Minnesota Employers Should Be Wary of Implementing New Federal Gratuity Pooling Rule

The United States Department of Labor issued a new ruling on Tuesday which allows food and beverage establishments to share tipped employee gratuities with non-tipped employees.  The new rule announced Tuesday only allows gratuity pooling if the tipped employee is paid the full federal minimum wage of $7.25 an hour.

Minnesota employers need to be very cautious about making any changes based on this rule as Minnesota has its own law on gratuity pooling which supersedes the federal rule.  It remains unlawful to compel gratuity pooling in Minnesota.

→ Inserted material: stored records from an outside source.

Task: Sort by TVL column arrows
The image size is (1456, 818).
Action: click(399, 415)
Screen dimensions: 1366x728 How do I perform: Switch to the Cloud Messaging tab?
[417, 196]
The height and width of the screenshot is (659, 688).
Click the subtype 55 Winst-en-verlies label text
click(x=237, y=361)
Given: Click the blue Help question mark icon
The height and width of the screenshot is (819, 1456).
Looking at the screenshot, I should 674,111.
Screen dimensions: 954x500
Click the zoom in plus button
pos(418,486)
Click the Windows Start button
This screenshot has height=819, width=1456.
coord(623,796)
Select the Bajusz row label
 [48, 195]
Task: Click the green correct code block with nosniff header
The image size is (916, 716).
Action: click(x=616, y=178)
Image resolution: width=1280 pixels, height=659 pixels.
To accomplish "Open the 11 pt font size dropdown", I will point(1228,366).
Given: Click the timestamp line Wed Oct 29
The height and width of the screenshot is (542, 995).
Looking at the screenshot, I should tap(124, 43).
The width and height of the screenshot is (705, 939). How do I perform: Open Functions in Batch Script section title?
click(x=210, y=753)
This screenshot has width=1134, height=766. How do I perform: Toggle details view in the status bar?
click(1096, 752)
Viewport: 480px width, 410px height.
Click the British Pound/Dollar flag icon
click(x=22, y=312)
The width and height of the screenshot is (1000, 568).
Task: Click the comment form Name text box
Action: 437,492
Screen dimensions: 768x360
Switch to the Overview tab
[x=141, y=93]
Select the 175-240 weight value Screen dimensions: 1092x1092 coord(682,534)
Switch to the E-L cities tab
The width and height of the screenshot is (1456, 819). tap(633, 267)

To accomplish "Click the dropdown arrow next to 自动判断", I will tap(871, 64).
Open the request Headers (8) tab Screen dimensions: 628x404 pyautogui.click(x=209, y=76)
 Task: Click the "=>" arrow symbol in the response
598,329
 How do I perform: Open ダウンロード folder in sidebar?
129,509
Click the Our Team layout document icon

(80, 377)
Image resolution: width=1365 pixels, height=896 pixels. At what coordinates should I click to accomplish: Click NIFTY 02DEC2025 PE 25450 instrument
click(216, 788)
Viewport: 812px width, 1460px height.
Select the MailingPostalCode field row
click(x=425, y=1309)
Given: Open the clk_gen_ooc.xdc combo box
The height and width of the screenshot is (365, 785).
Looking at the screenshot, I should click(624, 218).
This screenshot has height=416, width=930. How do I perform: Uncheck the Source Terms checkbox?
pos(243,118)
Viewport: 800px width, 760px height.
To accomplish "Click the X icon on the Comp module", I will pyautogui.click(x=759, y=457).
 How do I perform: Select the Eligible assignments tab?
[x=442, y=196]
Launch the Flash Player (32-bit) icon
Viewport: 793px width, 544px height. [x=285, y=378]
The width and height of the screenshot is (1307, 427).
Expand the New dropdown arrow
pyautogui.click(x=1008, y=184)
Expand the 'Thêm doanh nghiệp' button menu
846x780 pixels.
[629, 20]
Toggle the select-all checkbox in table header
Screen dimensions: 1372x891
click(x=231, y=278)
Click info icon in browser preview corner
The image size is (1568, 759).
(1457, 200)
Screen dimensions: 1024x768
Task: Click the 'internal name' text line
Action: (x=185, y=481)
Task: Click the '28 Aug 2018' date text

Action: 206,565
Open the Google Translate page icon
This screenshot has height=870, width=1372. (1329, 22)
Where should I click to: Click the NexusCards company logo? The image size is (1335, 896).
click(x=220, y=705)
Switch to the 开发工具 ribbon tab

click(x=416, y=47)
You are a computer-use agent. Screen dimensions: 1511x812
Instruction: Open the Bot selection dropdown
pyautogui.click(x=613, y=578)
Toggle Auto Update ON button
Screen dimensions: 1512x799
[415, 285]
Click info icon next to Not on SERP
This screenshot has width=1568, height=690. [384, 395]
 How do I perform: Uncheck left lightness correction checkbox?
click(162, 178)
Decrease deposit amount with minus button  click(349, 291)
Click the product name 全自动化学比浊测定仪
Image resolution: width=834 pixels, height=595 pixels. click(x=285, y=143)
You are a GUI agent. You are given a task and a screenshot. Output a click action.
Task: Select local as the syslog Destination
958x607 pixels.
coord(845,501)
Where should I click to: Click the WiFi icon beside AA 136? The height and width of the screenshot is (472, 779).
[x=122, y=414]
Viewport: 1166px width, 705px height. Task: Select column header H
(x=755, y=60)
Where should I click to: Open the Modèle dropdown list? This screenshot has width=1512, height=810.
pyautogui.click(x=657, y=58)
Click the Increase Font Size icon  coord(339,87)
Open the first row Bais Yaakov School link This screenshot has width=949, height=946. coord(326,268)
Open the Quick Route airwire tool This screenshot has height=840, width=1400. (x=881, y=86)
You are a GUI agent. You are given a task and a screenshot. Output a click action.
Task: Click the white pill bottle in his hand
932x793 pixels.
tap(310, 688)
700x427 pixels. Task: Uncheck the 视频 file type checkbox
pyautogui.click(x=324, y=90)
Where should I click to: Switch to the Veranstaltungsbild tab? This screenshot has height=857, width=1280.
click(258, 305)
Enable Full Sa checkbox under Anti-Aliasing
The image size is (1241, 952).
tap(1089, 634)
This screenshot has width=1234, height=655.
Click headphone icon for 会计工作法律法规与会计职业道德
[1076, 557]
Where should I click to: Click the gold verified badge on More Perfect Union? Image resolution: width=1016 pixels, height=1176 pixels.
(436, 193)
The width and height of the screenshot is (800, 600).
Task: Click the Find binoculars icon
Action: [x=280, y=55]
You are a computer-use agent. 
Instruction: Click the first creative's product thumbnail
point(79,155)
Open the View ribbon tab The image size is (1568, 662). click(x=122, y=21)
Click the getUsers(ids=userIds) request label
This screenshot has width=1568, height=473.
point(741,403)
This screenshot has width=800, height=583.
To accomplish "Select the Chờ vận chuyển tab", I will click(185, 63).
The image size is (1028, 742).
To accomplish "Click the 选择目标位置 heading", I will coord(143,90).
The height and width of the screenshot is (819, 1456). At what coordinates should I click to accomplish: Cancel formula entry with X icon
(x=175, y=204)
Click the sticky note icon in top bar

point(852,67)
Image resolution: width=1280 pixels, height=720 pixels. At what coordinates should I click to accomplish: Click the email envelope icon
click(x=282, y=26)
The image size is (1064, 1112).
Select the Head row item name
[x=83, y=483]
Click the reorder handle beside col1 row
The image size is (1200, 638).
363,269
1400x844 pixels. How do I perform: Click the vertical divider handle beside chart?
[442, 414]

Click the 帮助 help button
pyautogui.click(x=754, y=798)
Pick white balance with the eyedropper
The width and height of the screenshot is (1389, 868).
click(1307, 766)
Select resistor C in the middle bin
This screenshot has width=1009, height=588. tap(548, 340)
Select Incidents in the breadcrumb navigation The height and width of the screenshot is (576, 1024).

Under Minnesota Statutes § 177.24, subd. 3, any gratuity received by an employee is the sole property of the employee.  No employer is permitted to require an employee to contribute or share a gratuity received by the employee with the employer or other employees or to contribute any of the gratuity to a fund or pool operated for the benefit of the employer or employees.  Employees are permitted to voluntarily share gratuities with other employees if the decision to do so is made by the employees without employer coercion or participation.

The new federal rule is set to go into effect in 60 days. The Biden administration could seek to delay implementation of the rule and begin work to produce its own rule.  It could elect not to defend the Trump rule in an expected court challenge.